Auf die Höhe der vereinbarten oder aufgewendeten Baukosten kommt es nicht an. Die Sicherstellung muss sich nicht darauf erstrecken, dass die Neuwertentschädigung voll verbaut wird. Der Versicherer hat die Neuwertentschädigung hinsichtlich der wiederbeschafften und wiederhergestellten Sachen auch dann zu zahlen, wenn die tatsächlichen Aufwendungen günstiger waren als der Neuwert oder sogar den Zeitwert unterschritten (BGH, Urteil vom 20. Juli 2011 – IV ZR 148/10, VersR 2011, 1180, juris: Rz. 14; Armbrüster, in: Prölss/Martin, VVG, 28. Aufl., § 93 VVG Rz. 24 u. 27).

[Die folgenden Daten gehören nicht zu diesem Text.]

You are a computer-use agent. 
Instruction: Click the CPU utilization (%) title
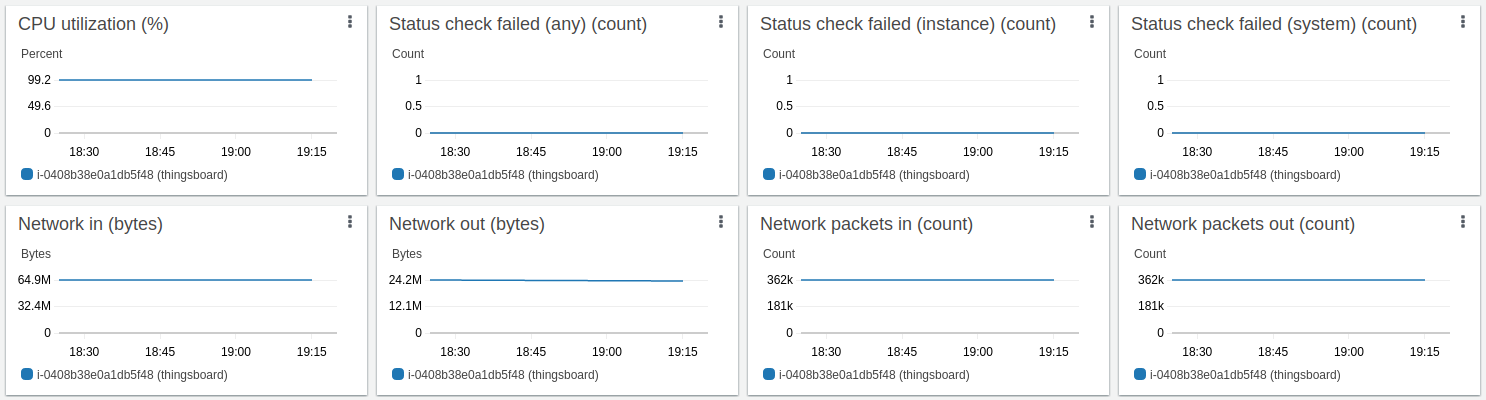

Schließlich ist unerheblich, dass das Gebäude um ein Vollgeschoss aufgestockt ist. Zwar kann eine Wiederherstellung nur dann angenommen werden kann, wenn das neu errichtete Gebäude etwa dieselbe Größe aufweist wie das zerstörte und gleichartigen Zwecken dient, was allerdings eine modernere Bauweise nicht ausschließt (BGH, Urteil vom 20. Juli 2011 – IV ZR 148/10, VersR 2011, 1180, juris: Rz. 27). Indessen war die Sicherstellung der Wiederherstellung eines gleichwertigen Gebäudes bereits mit Abschluss des Bauwerksvertrages am 23. Januar 2013 (Anlage K 5) erfüllt. Dieser vom Versicherungsnehmer geschlossene Bauwerksvertrag sah eine Aufstockung nicht vor und führte damit zur Entstehung des Anspruchs auf die Neuwertspanne. Dass in der Folgezeit durch den Erwerber eine Aufstockung durchgeführt wurde, ist unschädlich, zumal damit das allein in der Person des Versicherungsnehmers liegende und die Wiederherstellungsklausel tragende subjektive Risiko des Versicherers in keiner Weise berührt ist. Denn mit der Wiederherstellungsklausel soll der Versicherer davor geschützt werden, dass der Versicherungsnehmer – wie bei freier Verwendbarkeit der Versicherungsleistung – in Versuchung geraten könnte, sich durch Vortäuschen eines Versicherungsfalles Vermögensvorteile zu verschaffen (BGH, Urteil vom 20. Juli 2011 – IV ZR 148/10, VersR 2011, 1180, juris: Rz. 16). Dieses Risiko stellt sich aber nicht, wenn nach Sicherstellung der Wiederherstellung der Versicherungsnehmer das Gebäude veräußert und der Erwerber sodann das Gebäude erheblich verändert.

Der Verzugszinsanspruch beruht auf §§ 288, 286 Abs. 1 Satz 1 BGB.

Die prozessualen Nebenentscheidungen beruhen auf §§ 91, 709 ZPO.